La bossa nova, el funkie y, sobre todo, el jazz encuentran su espacio en locales como el The Man in the Moon, en la calle Manuel Iradier, y el Heineken Urban Concept, en el edificio Deba. «Abrimos hace un año con la idea de organizar algo todas las semanas y, aunque a veces nos han dado ganas de tirar la toalla, tenemos que seguir. En Bilbao, hagas lo que hagas, funciona, pero Vitoria es Vitoria», lamenta la responsable del Urban Concept, un local que en apenas un año ha conseguido abrirse un hueco importante en la agenda cultural vitoriana.
Público fiel
También El Parral, en el Casco Viejo, es un referente. Y es que, doce años programando cultura le han valido un nombre dentro del circuito. «Al principio, nos costaba dar con los grupos, pero ahora son ellos los que acuden a nosotros», señala Iñaki Lezkano, uno de los socios del bar. Gracias a ello y al apoyo de un público «fiel», El Parral se ha ganado también un nombre dentro de los diferentes colectivos de artistas.
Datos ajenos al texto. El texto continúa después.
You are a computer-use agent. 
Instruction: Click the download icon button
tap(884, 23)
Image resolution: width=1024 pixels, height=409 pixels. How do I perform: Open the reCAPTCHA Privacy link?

Lo mismo le sucede al Gora, su vecino de enfrente. Consciente de que «los sábados no hace falta animar a la gente a salir», Iker Arróniz, uno de los socios, apuesta también por revitalizar las noches de los jueves y los viernes con conciertos y DJ's. Y la pócima funciona. «En general, llenamos», asegura. Aunque en ello tenga mucho que ver el hecho de que todas estas actuaciones sean gratuitas. «Si hubiera que pagar entrada, la cosa cambiaría», sostienen los hosteleros. La buena marcha de las actuaciones en El Parral y Gora hizo que otro local próximo, Hala Bedi, tomara ejemplo hace unos años para crear una programación conjunta. En su caso, los domingos.
En el otro lado, se sitúan las nuevas incorporaciones al circuito, encabezadas por Batikano, en la Cuesta de San Francisco, o la cafetería Ibú, en Jacinto Benavente. También las discotecas, pese a que en ellas la música en directo es cada vez más ocasional. Sólo Mambú, que acaba de abrir sus puertas en el antiguo Maná, tiene previsto programar a corto plazo «uno o dos» conciertos al mes. La apuesta de Cool, en cambio, se centra en sesiones electrónicas, un viernes cada mes, y de house, todos los sábados, de la mano de DJ's residentes y de artistas invitados.